WORK TASK:
Your task is to repeat all of the data exactly while excluding the pictures.

RECORDS FOR THIS TASK:
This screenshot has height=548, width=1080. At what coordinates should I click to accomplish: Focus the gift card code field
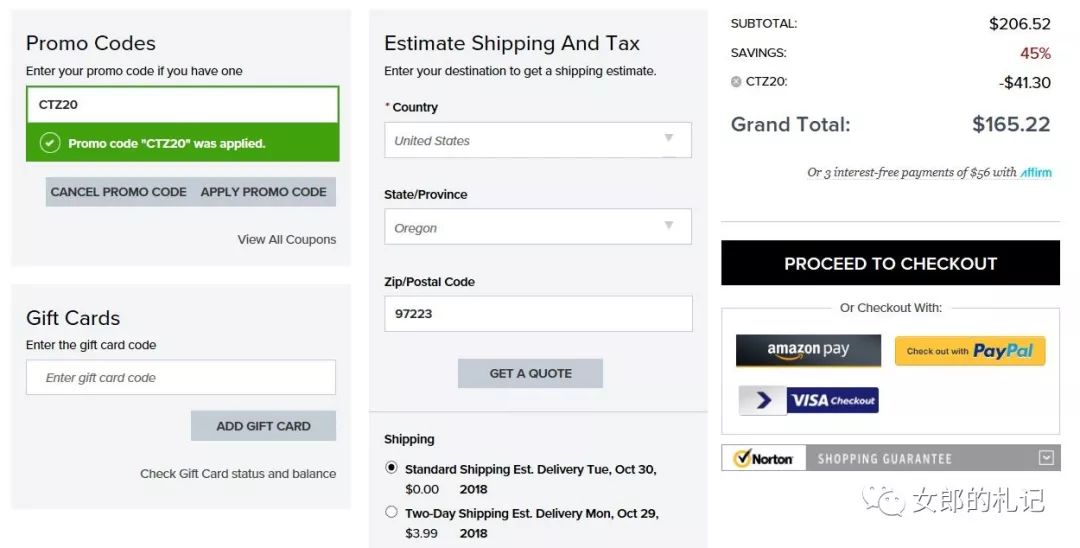(181, 377)
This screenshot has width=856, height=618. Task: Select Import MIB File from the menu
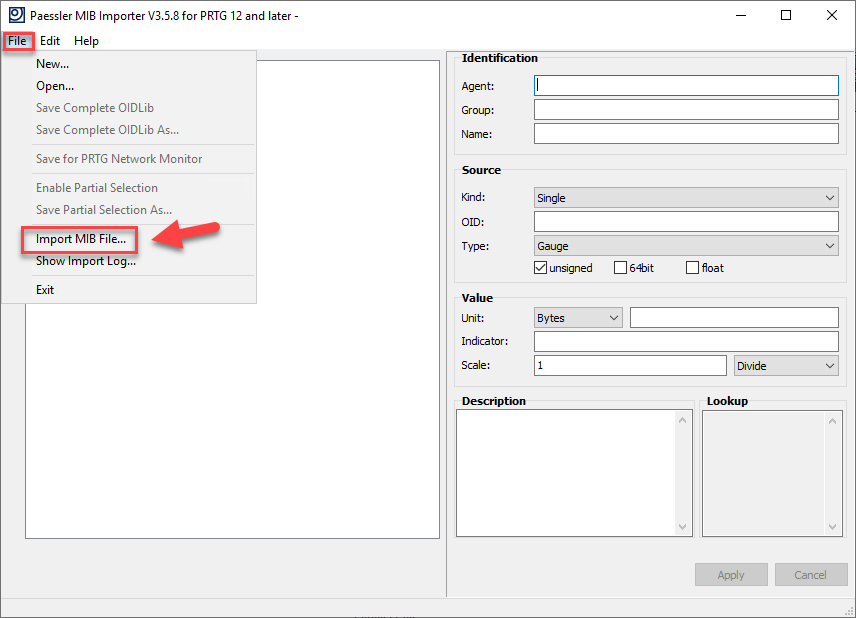tap(82, 238)
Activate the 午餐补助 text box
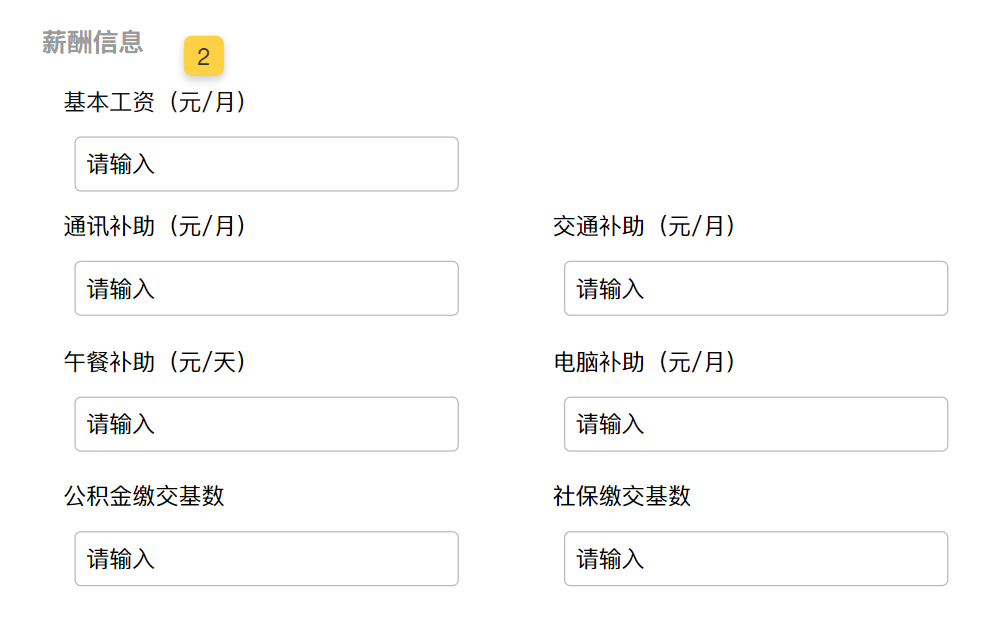 pyautogui.click(x=266, y=424)
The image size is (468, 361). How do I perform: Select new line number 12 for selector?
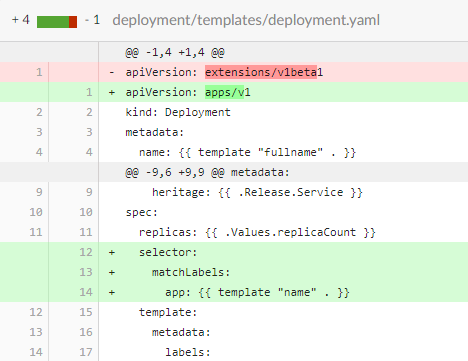[86, 252]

EXERCISE RESPONSE:
This screenshot has height=548, width=1080. At what coordinates should I click to accomplish: Focus the gift card code field
(181, 377)
This screenshot has width=856, height=618. Task: Select Import MIB File from the menu
tap(82, 238)
Activate the 午餐补助 text box
 pyautogui.click(x=266, y=424)
The image size is (468, 361). How do I perform: Select new line number 12 for selector?
[86, 252]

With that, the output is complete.